On Mon, Feb 17, 2020 at 11:08 AM Kostas Kloudas <kkloudas@gmail.com> wrote:

> Hi Juergen,
>
> I will reply to your questions inline. As a general comment I would
> suggest to also have a look at [3] so that you have an idea of some of
> the alternatives.
> With that said, here come the answers :)
>
> 1) We receive files every day, which are exports from some database
> tables, containing ONLY changes from the day. Most tables have
> modify-cols. Even though they are files but because they contain
> changes only, I belief the file records shall be considered events in
> Flink terminology. Is that assumption correct?
>
> -> Yes. I think your assumption is correct.
>
> 2) The records within the DB export files are NOT in chronologically,
> and we can not change the export. Our use case is a "complex event
> processing" case (FlinkCEP) with rules like "KeyBy(someKey) If first
> A, then B, then C within 30 days, then do something". Does that work
> with FlinkCEP despite the events/records are not in chrono order
> within the file? The files are 100MB to 20GB in size. Do I need to
> sort the files first before CEP processing?
>
> -> Flink CEP also works in event time and the re-ordering can be done by
> Flink
>
> 3) Occassionally some crazy people manually "correct" DB records
> within the database and manually trigger a re-export of ALL of the
> changes for that respective day (e.g. last weeks Tuesday).
> Consequently we receive a correction file. Same filename but "_1"
> appended. All filenames include the date (of the original export).
> What are the options to handle that case (besides telling the DB
> admins not to, which we did already). Regular checkpoints and
> re-process all files since then?  What happens to the CEP state? Will
> it be checkpointed as well?
>
> -> If you require re-processing, then I would say that your best
> option is what you described. The other option would be to keep
> everything in Flink state until you are sure that no more corrections
> will come. In this case, you have to somehow issue the "correction" in
> a way that the downstream system can understand what to correct and
> how. Keep in mind that this may be an expensive operation because
> everything has to be kept in state for longer.
>
> 4) Our CEP rules span upto 180 days (resp. 6 months). Is that a problem?
>
> -> The only thing to consider is the size of your state. Time is not
> necessarily an issue. If your state for these 180 days is a couple of
> MBs, then you have no problem. If it increases fast, then you have to
> provision your cluster accordingly.
>
> 5) We also have CEP rules that must fire if after a start sequence
> matched, the remaining sequence did NOT within a configured window.

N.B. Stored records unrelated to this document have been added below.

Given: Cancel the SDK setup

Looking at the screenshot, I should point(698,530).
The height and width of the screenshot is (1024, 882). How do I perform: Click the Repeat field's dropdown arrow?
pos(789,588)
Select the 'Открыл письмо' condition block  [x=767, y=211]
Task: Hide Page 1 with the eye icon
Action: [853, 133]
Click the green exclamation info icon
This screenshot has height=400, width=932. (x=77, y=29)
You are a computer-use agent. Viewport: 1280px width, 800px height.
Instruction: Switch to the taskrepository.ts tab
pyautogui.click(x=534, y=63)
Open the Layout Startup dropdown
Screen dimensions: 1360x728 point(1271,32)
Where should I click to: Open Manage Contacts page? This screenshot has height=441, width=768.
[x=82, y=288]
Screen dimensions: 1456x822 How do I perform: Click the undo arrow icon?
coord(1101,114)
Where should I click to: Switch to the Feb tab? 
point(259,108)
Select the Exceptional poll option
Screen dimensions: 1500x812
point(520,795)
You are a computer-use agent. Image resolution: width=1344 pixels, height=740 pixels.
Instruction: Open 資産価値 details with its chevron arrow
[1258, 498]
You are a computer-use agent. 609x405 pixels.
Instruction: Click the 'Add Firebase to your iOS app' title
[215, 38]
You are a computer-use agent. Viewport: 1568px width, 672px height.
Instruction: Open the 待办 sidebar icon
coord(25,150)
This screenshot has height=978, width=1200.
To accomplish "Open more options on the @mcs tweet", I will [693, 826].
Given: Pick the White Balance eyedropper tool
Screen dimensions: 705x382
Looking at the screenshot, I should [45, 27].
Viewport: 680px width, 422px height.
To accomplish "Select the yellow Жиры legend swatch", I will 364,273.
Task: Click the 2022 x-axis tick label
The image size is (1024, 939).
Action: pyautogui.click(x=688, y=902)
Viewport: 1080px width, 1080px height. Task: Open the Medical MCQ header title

> E.g. If A, then B, but C did not occur within 30 days since A. Is that
> supported by FlinkCEP? I couldn't find a working example.
>
> -> You can have a look at [1] for the supported pattern combinations
> and you can also look at [2] for some tests of different pattern
> combinations.
>
> 6) We expect 30-40 CEP rules. How can we estimate the required storage
> size for the temporary CEP state? Is there some sort of formular
> considering number of rules, number of records per file or day, record
> size, window, number of records matched per sequence, number of keyBy
> grouping keys, ...
>
> -> In FlinkCEP, each pattern becomes a single operator. This means
> that you will have 30-40 operators in your job graph, each with each
> own state. This can become heavy but once again it depends on your
> workload. I cannot give an estimate because in CEP, in order to
> guarantee correct ordering of events in an unordered stream, the
> library sometimes has to keep also in state more records than will be
> presented at the end.
>
> Have you considered going with a solution based on processfunction and
> broadcast state? This will also allow you to have a more dynamic
> set-up where patterns can be added at runtime and it will allow you to
> do any optimizations specific to your workload ;) For a discussion on
> this, check [3]. In addition, it will allow you to "multiplex" many
> patterns into a single operator thus potentially minimizing the amount
> of copies of the state you keep.
>
> 7) I can imagine that for debugging reasons it'd be good if we were
> able to query the temporary CEP state. What is the (CEP) schema used
> to persist the CEP state and how can we query it? And does such query
> work on the whole cluster or only per node (e.g. because of shuffle
> and nodes responsible only for a portion of the events).
>
> -> Unfortunatelly the state in CEP is not queryable, thus I am not
> sure if you can inspect it at runtime.
>
> 8) I understand state is stored per node. What happens if I want to
> add or remove a nodes. Will the state still be found, despite it being
> stored in another node? I read that I need to be equally careful when
> changing rules? Or is that a different issue?
>
> -> Rescaling a Flink job is not done automatically. You need to take a
> savepoint and then relaunch your job with a different parallelism.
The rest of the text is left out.